When the line containing "You are a computer-use" appears in the entries below, begin printing there and stop after the line containing "Instruction: Open the"; print each of those lines exactly and no other line.

SOURCE MATERIAL>
__________________________________________________

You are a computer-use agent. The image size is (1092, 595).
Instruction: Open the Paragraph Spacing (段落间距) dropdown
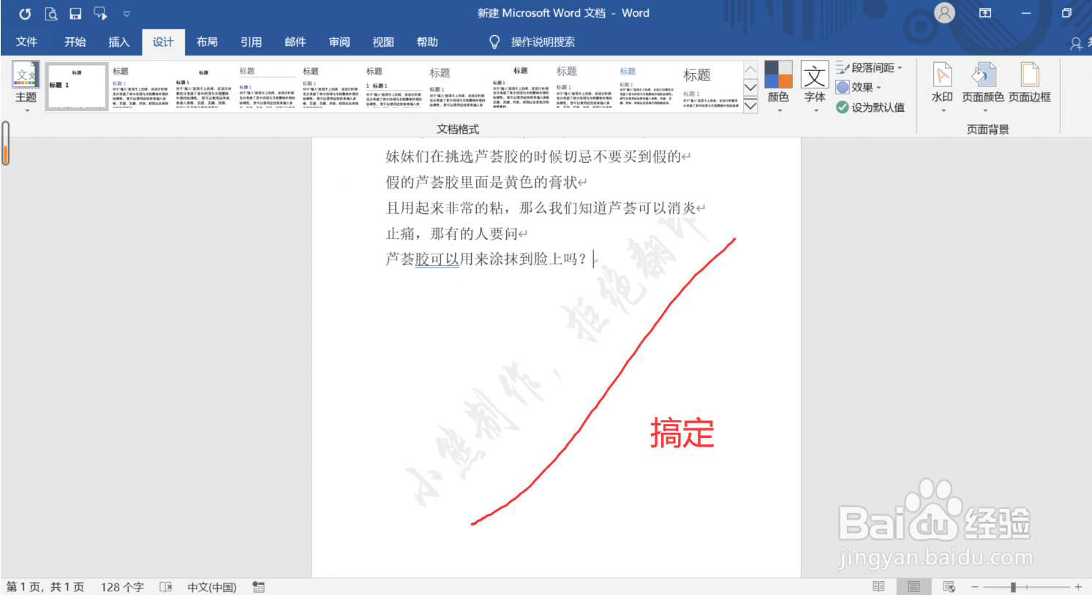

__________________________________________________

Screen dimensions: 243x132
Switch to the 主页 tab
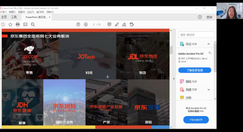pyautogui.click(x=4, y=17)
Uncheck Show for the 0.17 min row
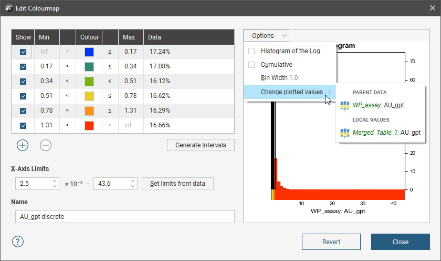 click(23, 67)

__________________________________________________

EXERCISE ANSWER>
You are a computer-use agent. The image size is (1092, 595).
Instruction: Open the Paragraph Spacing (段落间距) dropdown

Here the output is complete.